K-12 writing instruction--to the extent that there is such a thing in the first place--does seem to produce a lot of very stereotyped results.  Speaking of which, are Forumites still seeing the notorious five-paragraph essay?


Oh, yes. The students have no idea there's any other kind.


Larimar

I teach my CC students that the five paragraph essay is the very basic formula, a very basic formula they should have somewhere in their backpacks even if they are going to move way past it in their composition classes.

When I look at the assignments of some professors--especially at the sophomore and freshizzle level--they seem to be asking for this basic formula, or just a slightly-modified version of the formula. Speech 101 outlines tend to reflect the formula. Essay test questions frequently prompt for the formula (as in "Discuss three causes of the War of 1812 in a short essay").

That said, these days I'm amazed how many students don't even know the basic five paragraph formula (and it's not because they've been shown how to structure essays in a different way).
I wish I could find a way to show people how much I love them, despite all my words and actions. ~ Maria Bamford

MarathonRunner

Canadian here. Did elementary school in Manitoba, high school in Ontario, university in Ontario. I've never been taught the five paragraph essay, and only heard about it on these fora. Never formally taught how to reference either. We were just expected to somehow learn how to write and cite ourselves. I made use of the student learning centre a lot in my first year of university (I'm also first gen, so had no family to guide me).

Kron3007

Quote from: MarathonRunner on February 10, 2024, 01:01:55 PMCanadian here. Did elementary school in Manitoba, high school in Ontario, university in Ontario. I've never been taught the five paragraph essay, and only heard about it on these fora. Never formally taught how to reference either. We were just expected to somehow learn how to write and cite ourselves. I made use of the student learning centre a lot in my first year of university (I'm also first gen, so had no family to guide me).

Also Canadian educated here, and we most definitely learned the five paragraph format in my school.  Maybe this depends on your age, but it was the standard when I was in high school.

I don't think it is the worst format to learn how to write an essay though.  Of course it is not the only way, and perhaps not even the best, but I can see why high school teachers embrace it to teach the basics. 
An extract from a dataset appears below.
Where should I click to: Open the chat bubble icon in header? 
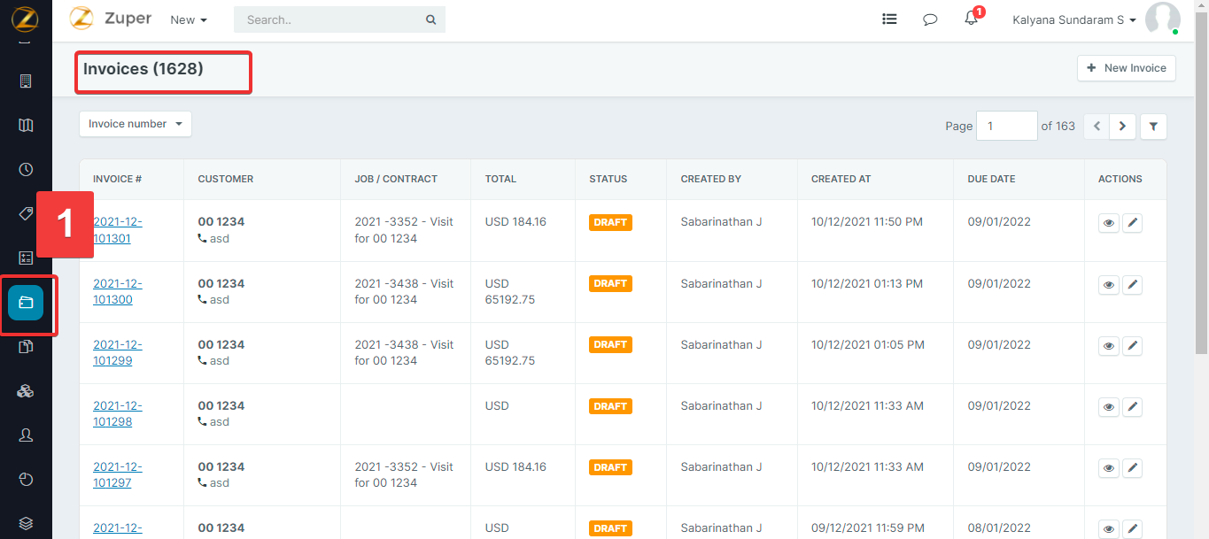(930, 19)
It's like in science when they tell you that electrons orbit the nucleus, then turn around and tell you that is false and they actually exist within an electron cloud.  The orbiting electron theory is relatively easy to grasp, making it useful to understand chemical bonds and how atoms interact, even if it is not technically accurate. Sometimes you need to teach people a flawed theory or basic approach so that they will be in a position to grasp a more complex and better version. Many never go beyond step one, but that's ok since most people dont need mad essay writing skills or to understand chemical bonds.
     


larryc

I will echo what others have said, that crafting very specific assignments with mandatory sources makes it pretty hard to get away with anything.
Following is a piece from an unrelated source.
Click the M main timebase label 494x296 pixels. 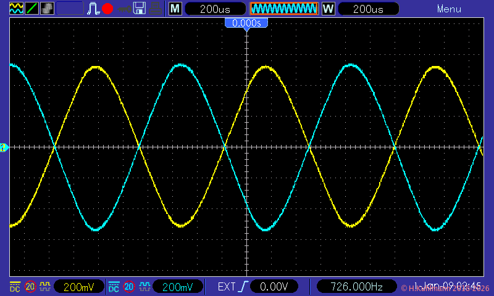(x=175, y=9)
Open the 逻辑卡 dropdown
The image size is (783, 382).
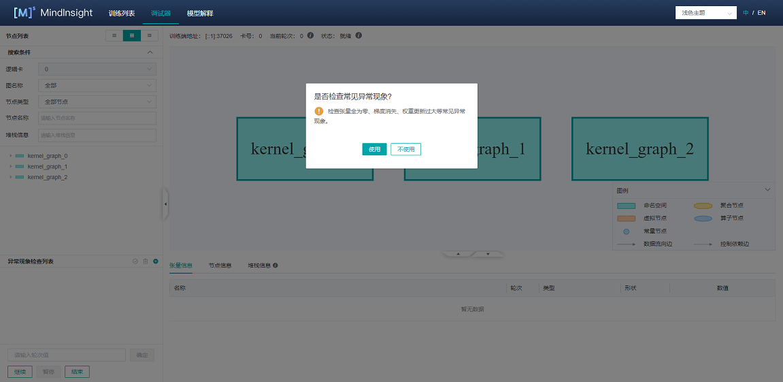(x=97, y=69)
The intro American History class I am teaching this quarter has a weekly buffet of idiosyncratic items. A couple of chapters of an online textbook (American Yawp), a couple of video lectures from the Biography of America series, a podcast episode or two, some local history web readings. The weekly assignment is to write a "Letter to a Child" describing the most interesting things they learned that week, with quotes and specific details from the assigned material, clearly sign-posted as such.
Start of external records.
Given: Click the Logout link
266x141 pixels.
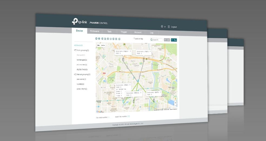Looking at the screenshot, I should pyautogui.click(x=174, y=27).
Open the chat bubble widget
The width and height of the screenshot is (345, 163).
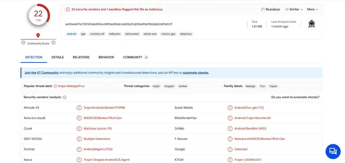[x=333, y=151]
I always get a few letters that are well-written and have specific details about the era but nothing from the assigned sources. Are they AI-generated? Sometimes obviously so, sometimes I am not sure. But they get an F because they didn't follow the guidelines.

A couple of weeks into this online survey class full of high school students and they are mostly writing A or B essays every week, if complaining some about the workload. And they are not using AI.



Hegemony

Boy have I got a lot of students who are using AI to write their assignments. It's totally obvious, but it's a pain having to report them all. Which I am doing nevertheless.